Concluding, as I do, that the proposed constitutional amendment is not reasonably germane to the original measure would not significantly hinder the initiative process. It would merely mean that a new measure that is unlike any already proposed would, for the first time, be subject to public comment for 30 days and be amendable if drafting errors and any other flaws are uncovered during that review.
Here, for example, if the proponents were to amend the proposed constitutional provision after the public review process to correct some of the problems identified above, or others revealed in the process, the changes would clearly be germane to the original proposal, and no new review process would be required. But an entirely new, and major, change, such as the proposed constitutional amendment in this case, should not be removed from the process of review and possible amendment. Voters who might agree in principle with an initiative measure should not have to choose between voting for the measure even though it was poorly drafted, or voting against the measure because it was poorly drafted. The Legislature amended section 9002 in 2014 to avoid such a dilemma. It sought to increase the likelihood an initiative measure would be well drafted, so the voters would only have to be concerned with its merits. But for the amendment to section 9002 to function as intended, a new measure that, as a practical matter, is utterly unlike the original, must be subjected to public comment and possible amendment.

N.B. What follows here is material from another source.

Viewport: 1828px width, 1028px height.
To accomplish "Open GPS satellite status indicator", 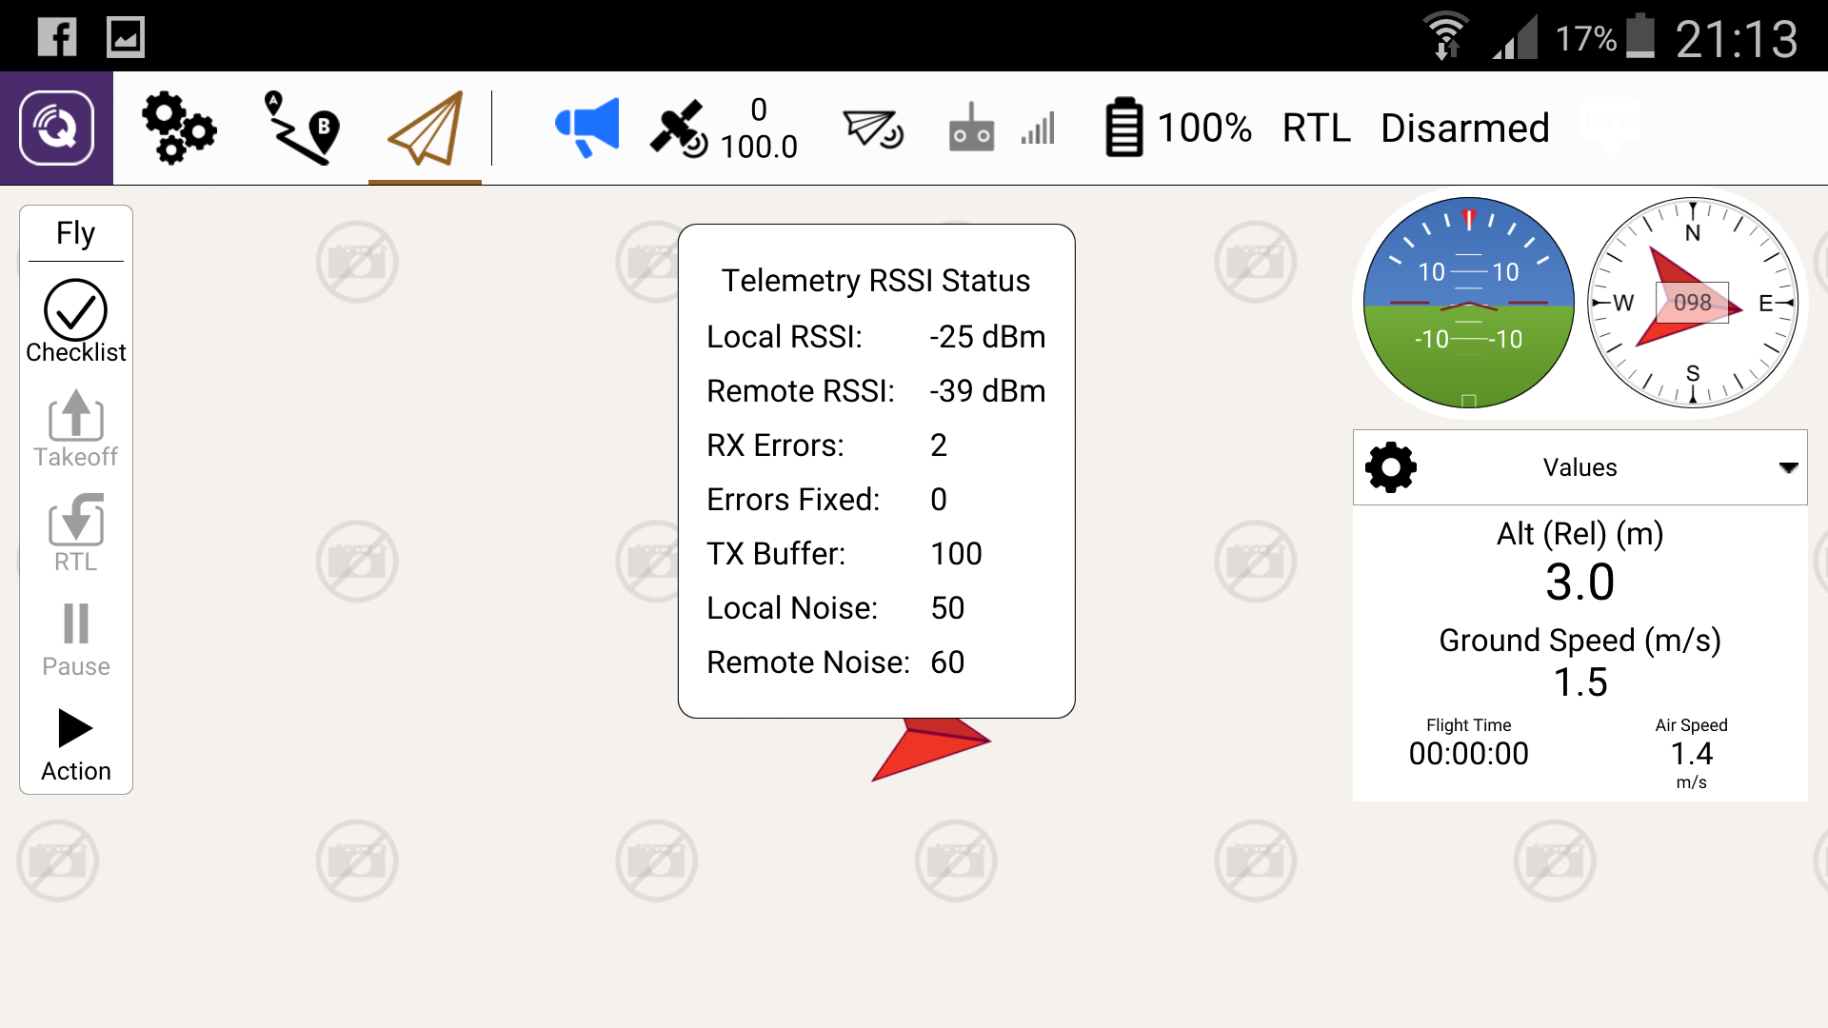I will coord(679,128).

*362Unfortunately, this case has now set the precedent. Under today’s ruling, future initiative proponents can evade the period of public review in the same way the proponents have done here. They merely need to hijack a vaguely similar measure that was in the process of qualifying. But the Legislature never intended section 9002’s mandatory provisions to be so easily evaded. It intended to require a meaningful period of public comment.
Accordingly, I dissent.

 The amended initiative measure was retitled “The Public Safety and Rehabilitation Act of 2016” (amended measure). Section 3 of that amended measure would add section 32 to article I of the California Constitution (article I, proposed section 32) to read: “(a) The following provisions are hereby enacted to enhance public safety, improve rehabilitation, and avoid the release of prisoners by federal court order, notwithstanding anything in this article or any other provision of law:
“(1) Parole consideration: Any person convicted of a non-violent felony offense and sentenced to state prison shall be eligible for parole consideration after completing the full term for his or her primary offense.
“(A) For purposes of this section only, the full term for the primary offense means the longest term of imprisonment imposed by the court for any offense, excluding the imposition of an enhancement, consecutive sentence, or alternative sentence.
“(2) Credit Earning: The Department of Corrections and Rehabilitation shall have authority to award credits earned for good behavior and approved rehabilitative or educational achievements.
“(b) The Department of Corrections and Rehabilitation shall adopt regulations in furtherance of these provisions, and the Secretary of the Department of Corrections and Rehabilitation shall certify that these regulations protect and enhance public safety.” (Amended measure, § 3.)